Population: Cohort of adults and children inpatient population aged 19.8 years at baseline.

Intervention: Laboratory-supported pharmacist-led AMS compared with usual care. Usual care is defined as empirical initiation of antibiotic therapy in the absence of strong laboratory and AMS.

Outcome measures: Expected life-years, quality-adjusted life-years (QALYs), costs (US$2018) and incremental cost-effectiveness ratio.
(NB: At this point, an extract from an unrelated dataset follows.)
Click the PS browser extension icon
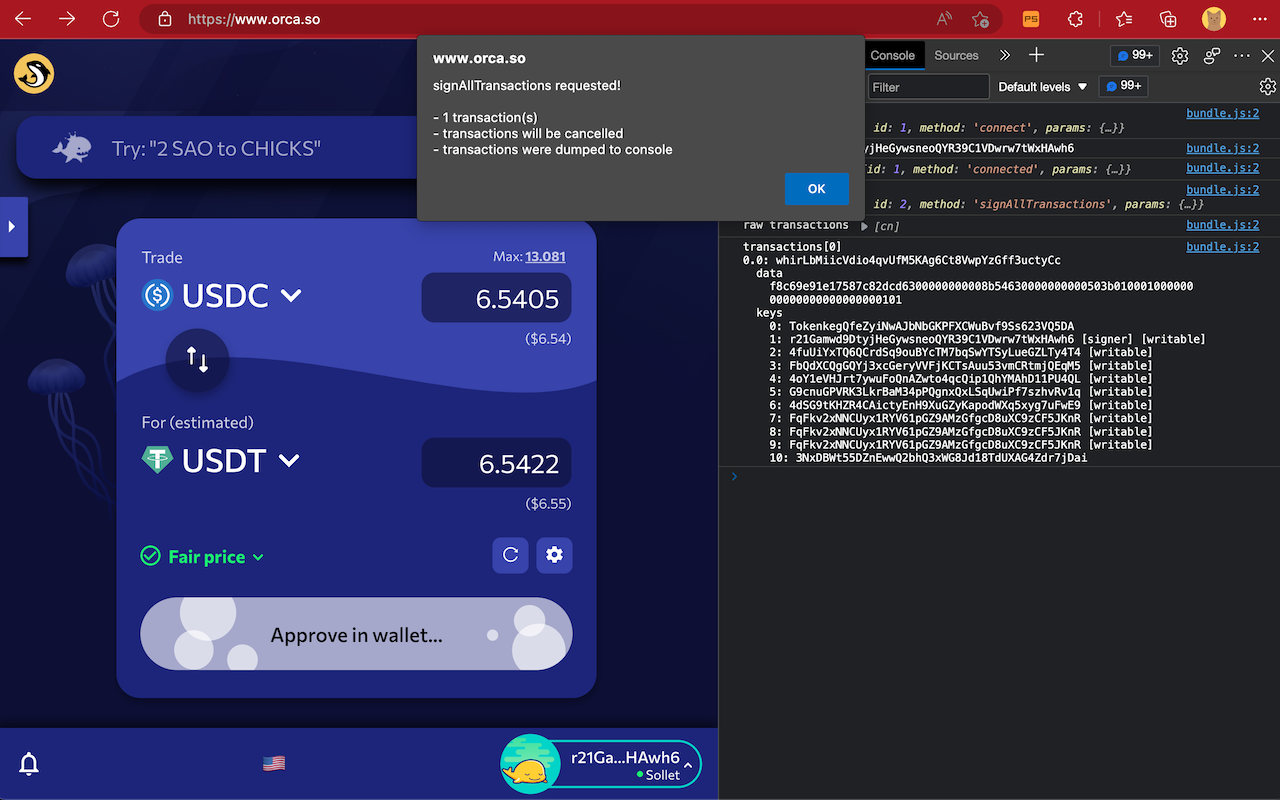Image resolution: width=1280 pixels, height=800 pixels. coord(1030,18)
Results: Laboratory-supported AMS strategy dominated usual care, that is, AMS was associated with an expected incremental gain of 38.8 QALYs at lower expected cost (incremental cost savings:US$82 370) per 1000 patients compared with usual care. Findings were sensitive to medication cost, infection-associated mortality and AMS-associated mortality reduction. Probabilistic sensitivity analysis demonstrated that AMS programme was likely to be cost-effective at 100% of the simulation compared with usual care at 1%-51% of gross domestic product/capita.

Conclusion: Our study indicates that laboratory-supported pharmacist-led AMS can result in improved health outcomes and substantial healthcare cost savings, demonstrating its economic advantage in a tertiary care hospital despite greater upfront investments in a low-resource setting.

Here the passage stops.